Closed cabouman closed 5 months ago

cabouman commented 3 years ago

Our new default parameter generate reasonable reconstructions, which is great. But in my experience, the default parameters tend to be consistently too blurry.

I propose the following changes to the defaults:

In auto_sigma_x change: sigma_x = 0.1 * sharpness * np.average(sino, weights=indicator) / (num_channels * delta_channel) to sigma_x = 0.2 * sharpness * np.average(sino, weights=indicator) / (num_channels * delta_channel)

And in auto_sigma_y change: def auto_sigma_y(sino, weights, snr_db=30.0): to def auto_sigma_y(sino, weights, snr_db=35.0):

This will increase the sharpness a bit, and also increase the assumed default SNR.

Please give feedback. Charlie

sjkisner commented 3 years ago

Charlie, What data have you experiment with? The TEM results are on the noisy side with the original defaults.

cabouman commented 3 years ago

Not much, so I defer to your input. So maybe the snr_db=30 is fine.
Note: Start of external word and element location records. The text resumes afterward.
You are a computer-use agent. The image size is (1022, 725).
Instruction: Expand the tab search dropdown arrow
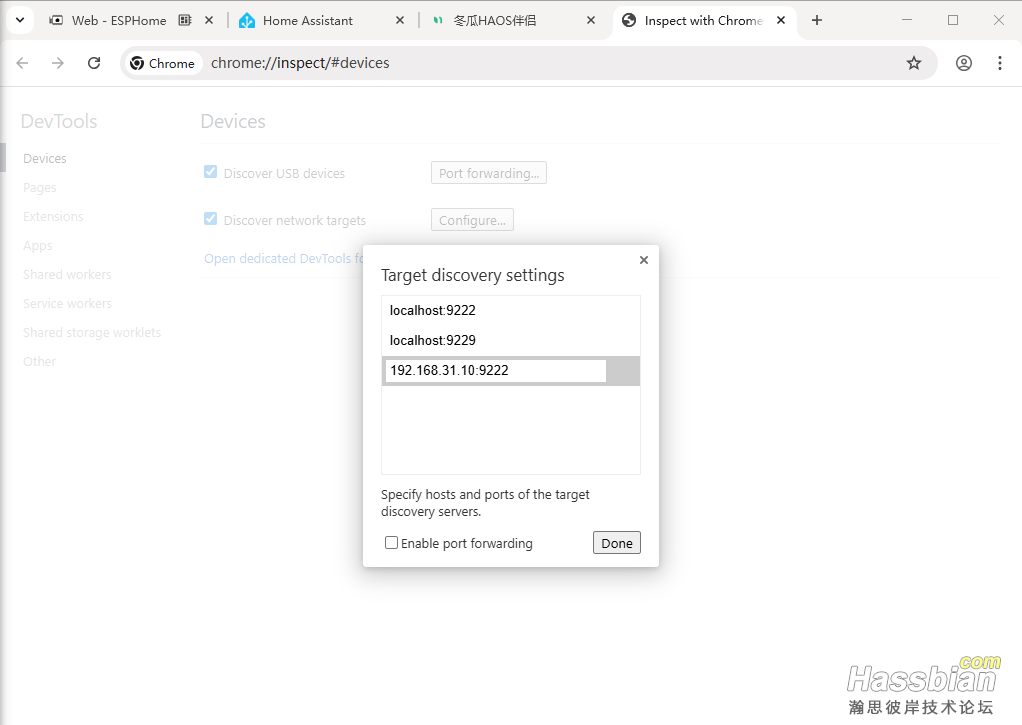coord(19,20)
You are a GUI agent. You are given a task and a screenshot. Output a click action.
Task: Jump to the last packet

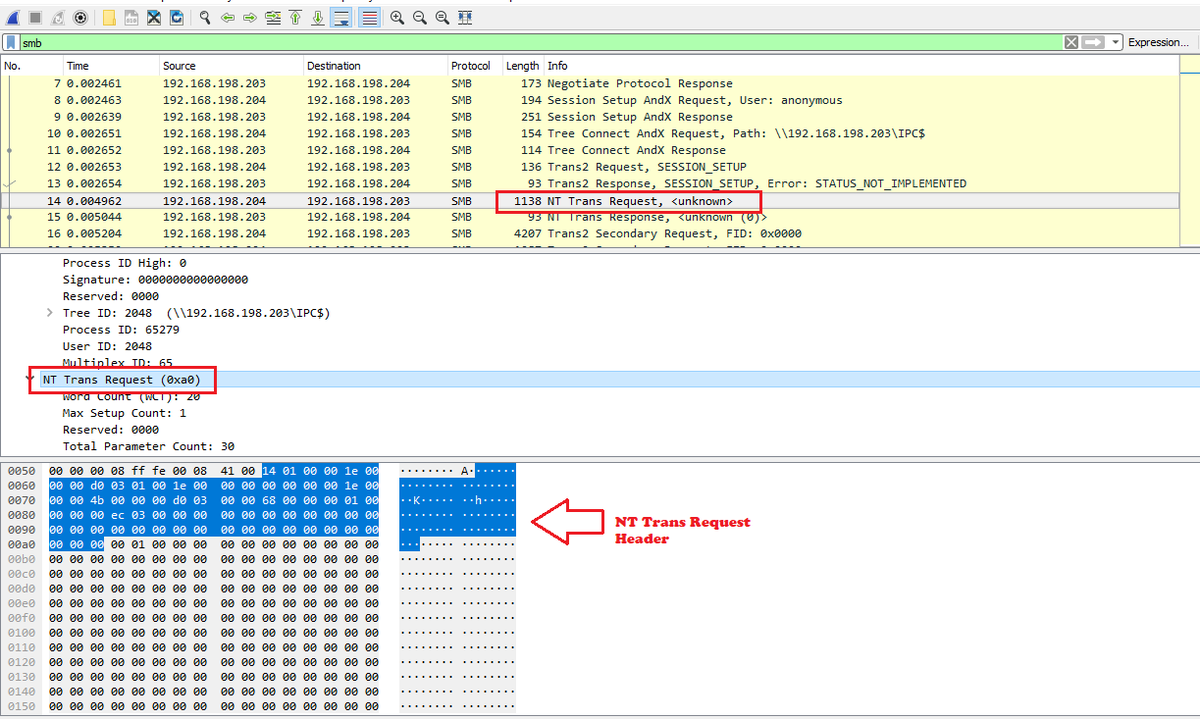point(318,17)
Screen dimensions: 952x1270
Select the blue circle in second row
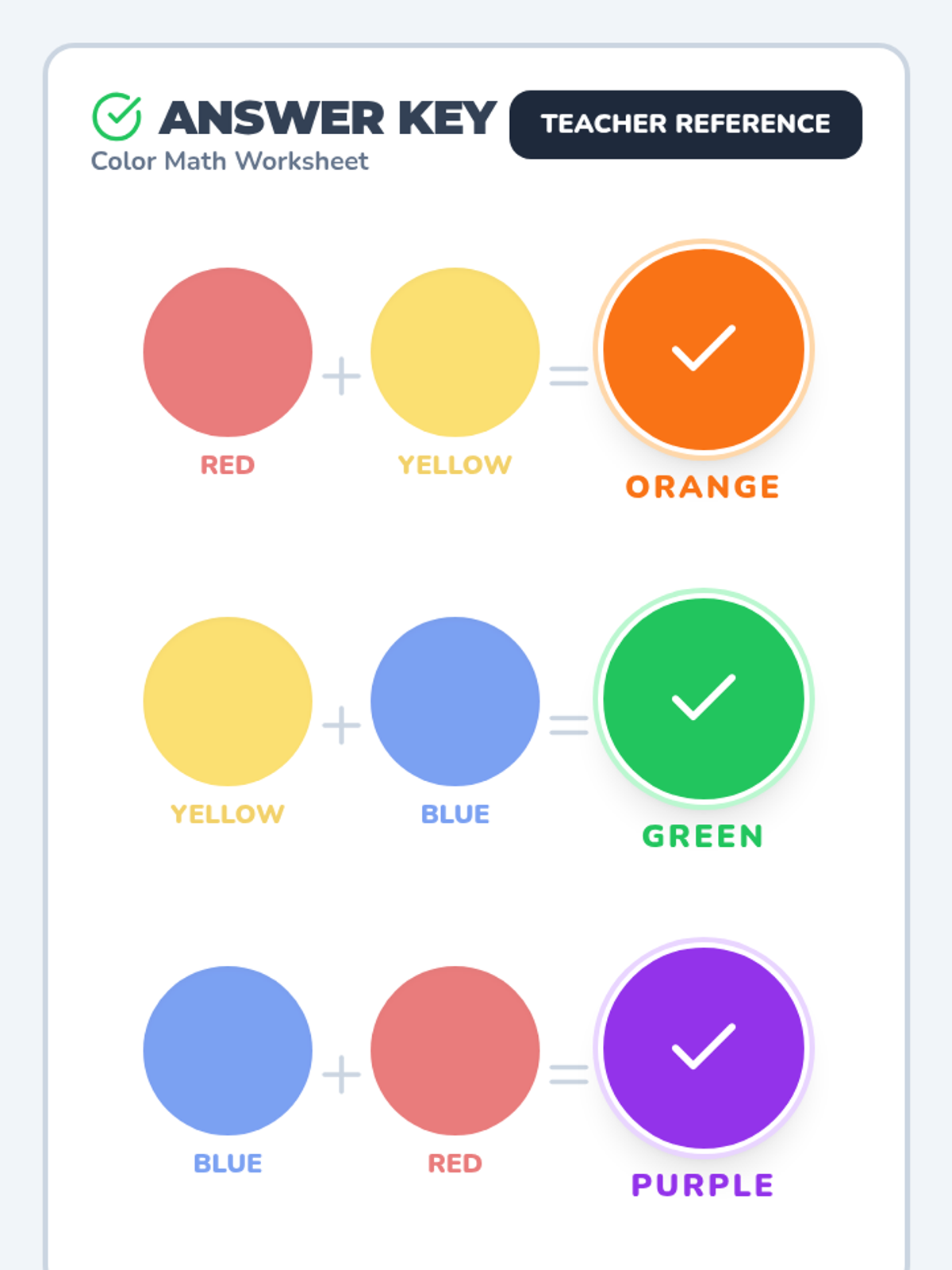(x=455, y=702)
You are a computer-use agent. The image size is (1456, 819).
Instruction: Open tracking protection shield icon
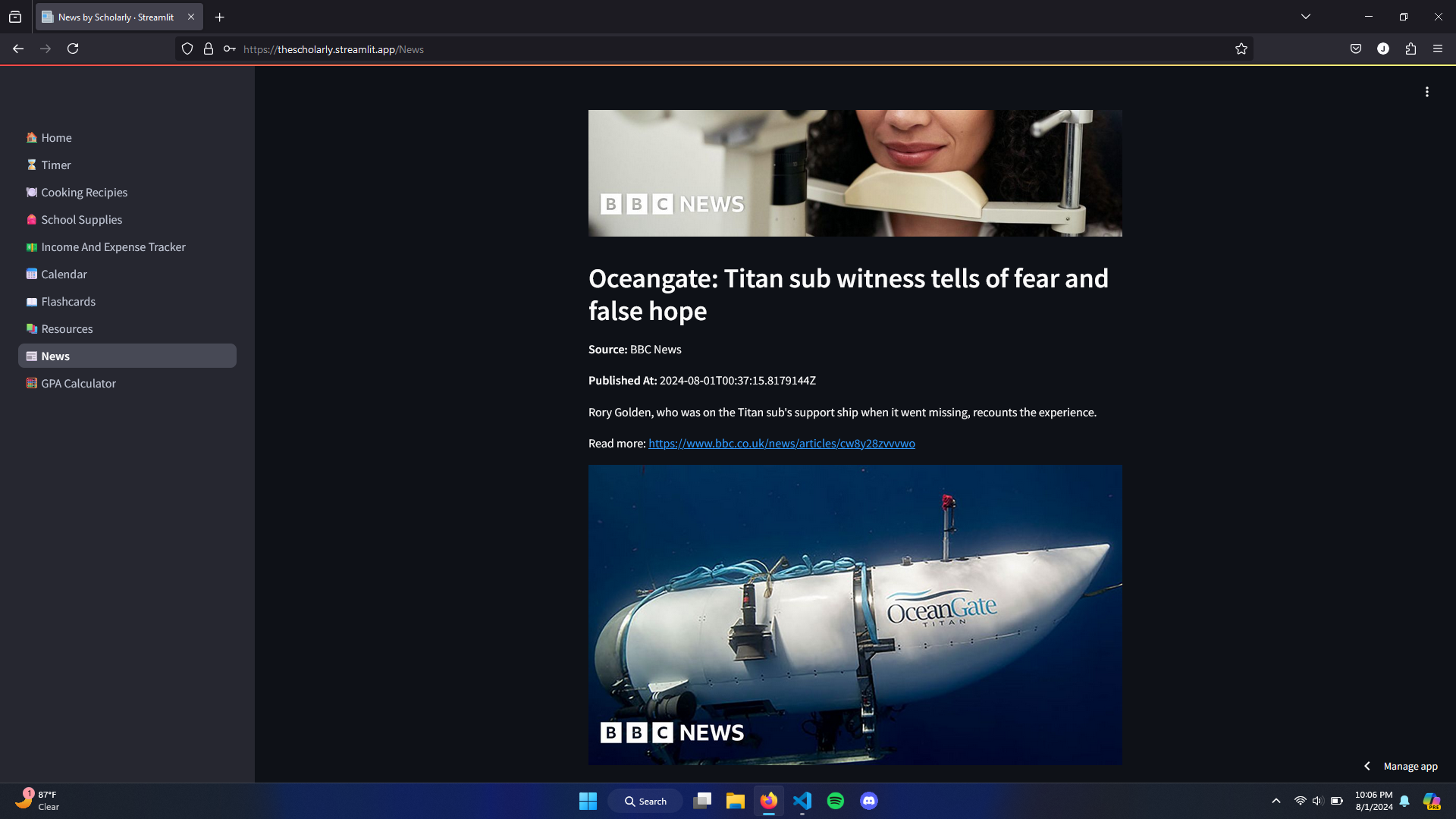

Should we change the scaling for sigma_x, or is that fine too?

BTW, you are doing limited tilt angle/sparse view, so that might be a little different.

sjkisner commented 3 years ago

Yes, the TEM data is sparse and limited angle so it's a more extreme case. I just wouldn't rely too heavily on the demo data because it's noiseless and was generated with the same forward model. We have another small microCT data set that we can test, and I'll try on some of the newer nano-CT data from AFRL.

cabouman commented 3 years ago

OK, I have a wild idea. What if we change auto_sigma_x from: sigma_x = 0.1 *sharpness * np.average(sino, weights=indicator) / (num_channels * delta_channel) to sigma_x = 0.2 * (2**sharpness) * np.average(sino, weights=indicator) / (num_channels * delta_channel)

Then sharpness takes any real value with

The problem with the current sharpness is that you have to keep doubling it, and I'm also afraid people will set it to be less than zero and get screwball results.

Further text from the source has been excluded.